The National Labor Relations Board (NLRB) has counted the ballots from the student unionization election held on our campus in mid-April. Of the 5,048 eligible voters, 1,931 students (56% of voters) cast ballots to be represented by the United Auto Workers, 1,523 (44% of voters) voted against, and the remaining 1,594 did not cast ballots. The NLRB certified the election results yesterday.
I am grateful to the many individuals in our community on all sides of the unionization issue who engaged constructively and respectfully in the conversations leading up to this election. While members of our community hold a range of views about student unionization, we share a deep commitment to the well-being and success of our students.
In light of the outcome of the vote and the existing NLRB precedent, Harvard is prepared to begin good-faith negotiations, guided by our fundamental commitments as an academic institution. Harvard aspires to the highest ideals in education and scholarship, and the contributions of our students are essential to this endeavor. As I have said before, I believe that the relationship between students and a university is, above all else, an academic one. In this spirit, as we move forward, I want to state three fundamental principles that will guide our approach.

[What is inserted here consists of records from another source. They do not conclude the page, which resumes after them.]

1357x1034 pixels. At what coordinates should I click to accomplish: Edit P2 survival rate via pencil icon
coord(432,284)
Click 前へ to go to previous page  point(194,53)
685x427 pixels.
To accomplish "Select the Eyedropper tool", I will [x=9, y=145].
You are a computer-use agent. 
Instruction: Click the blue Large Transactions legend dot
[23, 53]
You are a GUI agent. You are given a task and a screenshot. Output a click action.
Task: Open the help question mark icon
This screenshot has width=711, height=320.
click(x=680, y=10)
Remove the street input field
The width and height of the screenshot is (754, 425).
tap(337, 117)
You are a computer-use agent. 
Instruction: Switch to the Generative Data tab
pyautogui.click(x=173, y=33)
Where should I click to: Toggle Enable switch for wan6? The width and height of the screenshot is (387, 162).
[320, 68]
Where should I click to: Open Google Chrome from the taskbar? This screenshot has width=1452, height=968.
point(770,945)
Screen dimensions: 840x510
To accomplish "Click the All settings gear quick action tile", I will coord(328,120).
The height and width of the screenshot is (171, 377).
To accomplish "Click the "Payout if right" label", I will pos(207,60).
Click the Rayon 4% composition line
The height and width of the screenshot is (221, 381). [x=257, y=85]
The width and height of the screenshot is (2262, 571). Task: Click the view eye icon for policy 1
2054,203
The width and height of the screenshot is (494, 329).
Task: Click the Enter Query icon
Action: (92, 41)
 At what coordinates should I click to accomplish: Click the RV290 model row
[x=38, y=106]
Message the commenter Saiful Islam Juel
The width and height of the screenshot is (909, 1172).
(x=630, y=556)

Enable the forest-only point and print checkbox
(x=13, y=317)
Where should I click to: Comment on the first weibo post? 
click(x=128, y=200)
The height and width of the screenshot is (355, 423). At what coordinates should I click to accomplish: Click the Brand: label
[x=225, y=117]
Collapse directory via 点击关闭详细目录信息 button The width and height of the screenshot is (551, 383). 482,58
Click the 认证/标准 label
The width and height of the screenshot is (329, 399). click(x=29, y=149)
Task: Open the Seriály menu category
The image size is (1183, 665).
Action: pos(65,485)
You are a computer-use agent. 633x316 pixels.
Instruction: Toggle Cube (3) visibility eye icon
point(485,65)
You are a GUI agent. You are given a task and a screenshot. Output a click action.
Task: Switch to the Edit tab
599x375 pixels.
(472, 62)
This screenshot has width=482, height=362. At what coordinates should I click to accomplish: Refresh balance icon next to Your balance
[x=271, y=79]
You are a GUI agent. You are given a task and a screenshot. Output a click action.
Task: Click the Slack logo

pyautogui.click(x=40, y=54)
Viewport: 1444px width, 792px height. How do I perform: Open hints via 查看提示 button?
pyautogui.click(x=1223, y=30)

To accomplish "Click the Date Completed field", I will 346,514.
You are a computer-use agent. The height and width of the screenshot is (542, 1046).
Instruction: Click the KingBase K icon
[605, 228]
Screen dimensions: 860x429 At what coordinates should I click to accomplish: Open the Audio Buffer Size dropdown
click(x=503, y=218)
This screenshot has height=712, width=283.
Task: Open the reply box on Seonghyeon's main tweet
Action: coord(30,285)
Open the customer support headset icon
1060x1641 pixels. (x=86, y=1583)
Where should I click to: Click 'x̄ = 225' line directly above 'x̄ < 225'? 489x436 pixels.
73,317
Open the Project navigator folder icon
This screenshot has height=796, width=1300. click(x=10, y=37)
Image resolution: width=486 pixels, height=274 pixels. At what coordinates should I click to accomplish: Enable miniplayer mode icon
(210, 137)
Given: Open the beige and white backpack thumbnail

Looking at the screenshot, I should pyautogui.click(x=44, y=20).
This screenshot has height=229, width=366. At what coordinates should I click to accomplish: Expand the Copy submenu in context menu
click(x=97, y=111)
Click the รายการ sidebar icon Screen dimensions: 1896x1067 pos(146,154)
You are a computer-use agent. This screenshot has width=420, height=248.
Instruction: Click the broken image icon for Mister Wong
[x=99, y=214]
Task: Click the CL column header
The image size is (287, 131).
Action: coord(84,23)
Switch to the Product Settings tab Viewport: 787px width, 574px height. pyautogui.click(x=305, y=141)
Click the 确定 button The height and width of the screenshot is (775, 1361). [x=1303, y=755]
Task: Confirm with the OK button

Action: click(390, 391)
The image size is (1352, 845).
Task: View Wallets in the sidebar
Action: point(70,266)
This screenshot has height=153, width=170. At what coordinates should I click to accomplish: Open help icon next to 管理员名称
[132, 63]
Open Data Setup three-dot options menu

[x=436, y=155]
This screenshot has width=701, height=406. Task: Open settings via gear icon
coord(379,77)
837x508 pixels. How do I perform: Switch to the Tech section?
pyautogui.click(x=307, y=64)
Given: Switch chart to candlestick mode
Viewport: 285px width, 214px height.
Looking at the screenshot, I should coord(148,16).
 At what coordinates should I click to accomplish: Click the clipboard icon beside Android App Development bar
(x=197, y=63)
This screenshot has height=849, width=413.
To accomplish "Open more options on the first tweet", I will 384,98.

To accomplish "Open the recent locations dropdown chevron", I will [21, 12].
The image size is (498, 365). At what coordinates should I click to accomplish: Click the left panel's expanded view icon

First, we must protect the integrity of our teaching mission. Harvard University, across its diverse schools and programs, is dedicated to providing the best possible education to our students, both graduate and undergraduate. Decisions such as who is admitted, how teaching occurs, and who teaches, are academic judgments to be made by the University. We are not under any obligation to negotiate with the United Auto Workers about academic matters, and will not do so. We will not agree to terms that compromise our educational mission.
Second, we must protect the academic freedom that undergirds our research mission. Harvard researchers deepen our understanding of the human condition and the world around us, promote the flourishing of the arts, introduce lifesaving medical breakthroughs, and improve societies and organizations. Research is a collaborative endeavor of students, faculty, and staff. In order to play their role effectively, faculty must be able to exercise their responsibility to manage and oversee matters relating to research. Within a context of mutual respect, academic freedom is essential to our faculty’s ability to advance knowledge.
Third, the University must serve all of its students, in every school and academic program. Approximately 22,000 students are enrolled at Harvard in any given year. The union will represent one-fifth of them – those who hold teaching and research positions that current NLRB policy deems to be covered by the National Labor Relations Act. Since the election, I have received messages from students who voted against the union and are concerned that majority-rule union decision-making will not take account of their needs and particular circumstances. Current union organizers have provided reassurances that they will represent all members of their bargaining unit fairly. They will face the challenge of accommodating the unprecedented diversity of positions, responsibilities, pay structures, and programs encompassed by the bargaining unit. Furthermore, an agreement reached with the union may have consequences for other students who interact with union members in classrooms, laboratories, and other settings. Harvard will uphold its responsibility to every student, both those who are represented by the union and those who are not.
Students are at the heart of Harvard’s learning, teaching, and scholarship. All should benefit from the academic opportunities that make Harvard the extraordinary institution it is. The University will seek in every instance to preserve those opportunities and to strive for a student experience that is unsurpassed today and in the years to come.